◆ **Testo del documento**
○ ○ ○ ○ ○

Si sapeva già da tempo che questa proteina avesse una stretta relazione col tumore della mammella. Non solo infatti si riscontra in abbondanza nelle pazienti, ma a concentrazioni più elevate corrispondono tumori più aggressivi e potenzialmente letali. Nessuno però finora era riuscito a spiegare come interagisse col tumore, e nemmeno cosa ne originasse l’eccesso. Conoscerla meglio, spiegano gli studiosi, è importante anche perché si tratta di una proteina che ci accompagna per tutta la vita, centrale in molti processi dell’organismo, normalmente con funzioni benefiche.

"Aver trovato una prova del suo ruolo sull’innesco del tumore al seno – spiega ancora Bonafé – apre la strada a nuove strategie preventive e terapeutiche. Da un lato, anche in assenza di una diagnosi di tumore, l’aumento d’interleuchina potrebbe fungere da campanello d’allarme e suggerire una serie di accorgimenti preventivi al fine di scongiurare l’eventuale insorgenza del cancro. In secondo luogo, si potrebbero studiare e perfezionare farmaci o anticorpi in grado di neutralizzarne l’effetto. Nel Regno Unito ci sono già pazienti trattati in questo modo".

La scoperta è frutto di un lungo e appassionato lavoro. Tra i ricercatori che più hanno contribuito alla sperimentazione Gianluca Storci, 34 anni di Bologna e Pasquale Sansone, 26, di Bari, impegnato nel secondo anno del dottorato in Farmacologia e tossicologia dell’Ateneo bolognese. "Mi sono chiuso in laboratorio per mesi – racconta Pasquale -, soprattutto il sabato e la domenica, quando avevo meno interruzioni, da mattina a sera. Non è stato semplice. Si trattava di maneggiare cellule ancora poco conosciute. Non esistevano indicazioni precise su come usarle nelle sperimentazioni di laboratorio. Abbiamo dovuto ingegnarci, capire da soli come procedere".

○ ○ ○ ○ ○

◆ **Estratto dei dati**
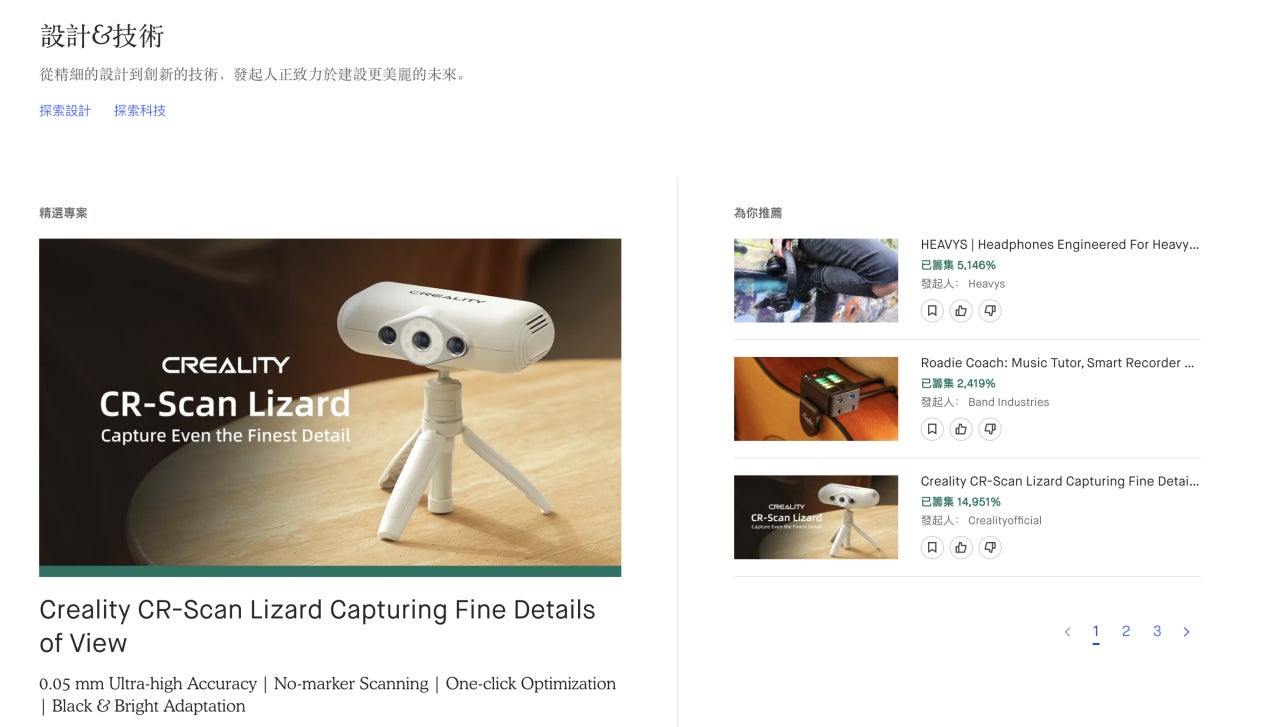
Task: Select recommendations page 2
Action: pos(1126,631)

○ ○ ○ ○ ○

◆ **Esercizi da svolgere**
**a)** Stampa la parte del testo sul tumore al seno che comincia con "Si sapeva già" e finisce con "con funzioni benefiche.".
**b)** Rispondi a queste domande sul testo sul tumore al seno:
(i) Quanti anni ha Gianluca Storci?
(ii) In quale paese ci sono già pazienti trattati con farmaci o anticorpi che ne neutralizzano l'effetto?
(iii) In quali giorni Pasquale restava in laboratorio soprattutto?
Il materiale non ha alcun legame con il testo sul tumore al seno.

◆ **Soluzioni dell'esercizio**
**a)**
Si sapeva già da tempo che questa proteina avesse una stretta relazione col tumore della mammella. Non solo infatti si riscontra in abbondanza nelle pazienti, ma a concentrazioni più elevate corrispondono tumori più aggressivi e potenzialmente letali. Nessuno però finora era riuscito a spiegare come interagisse col tumore, e nemmeno cosa ne originasse l’eccesso. Conoscerla meglio, spiegano gli studiosi, è importante anche perché si tratta di una proteina che ci accompagna per tutta la vita, centrale in molti processi dell’organismo, normalmente con funzioni benefiche.

**b)**
(i) 34 anni.
(ii) Nel Regno Unito.
(iii) Il sabato e la domenica.